• 所给文本
▬▬▬
SELECT * FROM pgml.train('Handwritten Digit Clusters', algorithm => 'affinity_propagation');
SELECT * FROM pgml.train('Handwritten Digit Clusters', algorithm => 'birch', hyperparams => '{"n_clusters": 10}');
SELECT * FROM pgml.train('Handwritten Digit Clusters', algorithm => 'kmeans', hyperparams => '{"n_clusters": 10}');
SELECT * FROM pgml.train('Handwritten Digit Clusters', algorithm => 'mini_batch_kmeans', hyperparams => '{"n_clusters": 10}');

降維

降維完整樣本

-- This example reduces the dimensionality of images in the sklean digits dataset
-- which is a copy of the test set of the UCI ML hand-written digits datasets
-- https://archive.ics.uci.edu/ml/datasets/Optical+Recognition+of+Handwritten+Digits
--
-- This demonstrates using a table with a single array feature column
-- for decomposition to reduce dimensionality.
--
-- Exit on error (psql)
-- \set ON_ERROR_STOP true
\timing on

SELECT pgml.load_dataset('digits');

-- view the dataset
SELECT left(image::text, 40) || ',...}', target FROM pgml.digits LIMIT 10;

-- create a view of just the vectors for decomposition, without any labels
CREATE VIEW digit_vectors AS
SELECT image FROM pgml.digits;

SELECT * FROM pgml.train('Handwritten Digits Reduction', 'decomposition', 'digit_vectors');

-- check out the decomposed vectors
SELECT target, pgml.decompose('Handwritten Digits Reduction', image) AS pca
FROM pgml.digits
LIMIT 10;

--
-- After a project has been trained, omitted parameters will be reused from previous training runs
-- In these examples we'll reuse the training data snapshots from the initial call.
▬▬▬
• 记录摘录
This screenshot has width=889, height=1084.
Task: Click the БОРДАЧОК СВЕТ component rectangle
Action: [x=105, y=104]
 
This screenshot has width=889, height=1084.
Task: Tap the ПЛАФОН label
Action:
▬▬▬
• 任务说明
能否把上面那段关于手写数字聚类与降维的 SQL 文本一字不差地完整重复一遍？

• 任务结果
SELECT * FROM pgml.train('Handwritten Digit Clusters', algorithm => 'affinity_propagation');
SELECT * FROM pgml.train('Handwritten Digit Clusters', algorithm => 'birch', hyperparams => '{"n_clusters": 10}');
SELECT * FROM pgml.train('Handwritten Digit Clusters', algorithm => 'kmeans', hyperparams => '{"n_clusters": 10}');
SELECT * FROM pgml.train('Handwritten Digit Clusters', algorithm => 'mini_batch_kmeans', hyperparams => '{"n_clusters": 10}');

降維

降維完整樣本

-- This example reduces the dimensionality of images in the sklean digits dataset
-- which is a copy of the test set of the UCI ML hand-written digits datasets
-- https://archive.ics.uci.edu/ml/datasets/Optical+Recognition+of+Handwritten+Digits
--
-- This demonstrates using a table with a single array feature column
-- for decomposition to reduce dimensionality.
--
-- Exit on error (psql)
-- \set ON_ERROR_STOP true
\timing on

SELECT pgml.load_dataset('digits');

-- view the dataset
SELECT left(image::text, 40) || ',...}', target FROM pgml.digits LIMIT 10;

-- create a view of just the vectors for decomposition, without any labels
CREATE VIEW digit_vectors AS
SELECT image FROM pgml.digits;

SELECT * FROM pgml.train('Handwritten Digits Reduction', 'decomposition', 'digit_vectors');

-- check out the decomposed vectors
SELECT target, pgml.decompose('Handwritten Digits Reduction', image) AS pca
FROM pgml.digits
LIMIT 10;

--
-- After a project has been trained, omitted parameters will be reused from previous training runs
-- In these examples we'll reuse the training data snapshots from the initial call.